Using technology in the battle against Parkinson's Disease
With no blood test to determine the severity of an individual case of Parkinson's, doctors have had to rely on subjective observation of how patient's movement is impaired. For example, they may ask patients to tap two fingers together and then rate their ability to perform this task on a scale of 0 to 4.
"As an engineer, I saw that as a simple, but crude way to measure something," says electrical and computer engineering professor James McNames. He is now using his background in signal processing to give clinicians much more precise and detailed information about the severity of movement disorders.
McNames is CEO of APDM, Inc., a startup company housed in the Portland State Business Accelerator.
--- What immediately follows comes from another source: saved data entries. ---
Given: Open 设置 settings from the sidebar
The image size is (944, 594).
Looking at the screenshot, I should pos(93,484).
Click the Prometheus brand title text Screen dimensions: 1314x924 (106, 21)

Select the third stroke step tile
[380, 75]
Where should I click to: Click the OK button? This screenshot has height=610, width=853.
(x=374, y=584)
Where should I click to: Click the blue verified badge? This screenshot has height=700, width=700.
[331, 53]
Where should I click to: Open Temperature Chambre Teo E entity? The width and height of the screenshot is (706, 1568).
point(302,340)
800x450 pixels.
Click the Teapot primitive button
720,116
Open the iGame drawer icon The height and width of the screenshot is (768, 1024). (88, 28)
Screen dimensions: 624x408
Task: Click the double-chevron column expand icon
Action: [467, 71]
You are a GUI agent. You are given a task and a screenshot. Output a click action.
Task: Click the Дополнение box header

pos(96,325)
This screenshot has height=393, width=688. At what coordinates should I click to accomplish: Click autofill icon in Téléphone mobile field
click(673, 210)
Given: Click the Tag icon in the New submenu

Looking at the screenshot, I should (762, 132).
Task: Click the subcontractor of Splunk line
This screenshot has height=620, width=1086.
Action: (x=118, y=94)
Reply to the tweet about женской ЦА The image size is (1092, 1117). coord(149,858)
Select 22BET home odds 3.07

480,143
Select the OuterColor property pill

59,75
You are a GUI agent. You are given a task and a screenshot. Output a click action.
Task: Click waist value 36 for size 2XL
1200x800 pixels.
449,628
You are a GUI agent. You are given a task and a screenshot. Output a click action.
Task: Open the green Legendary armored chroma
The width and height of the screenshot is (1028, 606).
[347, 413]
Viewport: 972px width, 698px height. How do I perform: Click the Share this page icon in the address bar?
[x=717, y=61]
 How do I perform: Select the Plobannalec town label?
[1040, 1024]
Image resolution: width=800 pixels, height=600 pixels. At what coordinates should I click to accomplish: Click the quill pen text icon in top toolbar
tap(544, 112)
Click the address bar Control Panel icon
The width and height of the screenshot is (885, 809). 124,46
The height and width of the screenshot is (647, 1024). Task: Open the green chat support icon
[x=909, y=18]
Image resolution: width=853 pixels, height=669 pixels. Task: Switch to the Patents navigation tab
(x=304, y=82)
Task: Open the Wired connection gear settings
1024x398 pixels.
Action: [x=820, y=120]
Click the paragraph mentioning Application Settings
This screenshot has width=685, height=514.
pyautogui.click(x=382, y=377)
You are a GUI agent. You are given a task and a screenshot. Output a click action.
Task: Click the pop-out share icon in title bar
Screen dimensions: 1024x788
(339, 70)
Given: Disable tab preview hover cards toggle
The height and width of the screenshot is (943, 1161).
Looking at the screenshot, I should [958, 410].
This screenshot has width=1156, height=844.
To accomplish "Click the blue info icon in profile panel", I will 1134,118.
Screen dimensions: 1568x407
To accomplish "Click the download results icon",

The company has developed a wristwatch-like device called the Opal that is the world's most advanced movement monitor.
The Opal is equipped with nine movement sensors that can process over 1000 data samples per second. The Opal precisely quantifies the extent of impairment in simple movements. McNames is applying this technology with doctors at Oregon Health & Science University (OHSU) to optimize therapy for Parkinson's disease and other movement disorders.
Eventually, McNames says, such devices may even be able to tell a patient when to take their medicine, and at what dosage, substantially improving the quality of life for people with these diseases.
For now, the device is being developed for clinical trials. In one study the Opal tells doctors how long it takes for a tremor to subside after a patient is medicated, and how long the drug works before tremor returns.
McNames directs the Biomedical Signal Processing Laboratory at PSU, and works closely with the Parkinson's Center of Oregon at OHSU.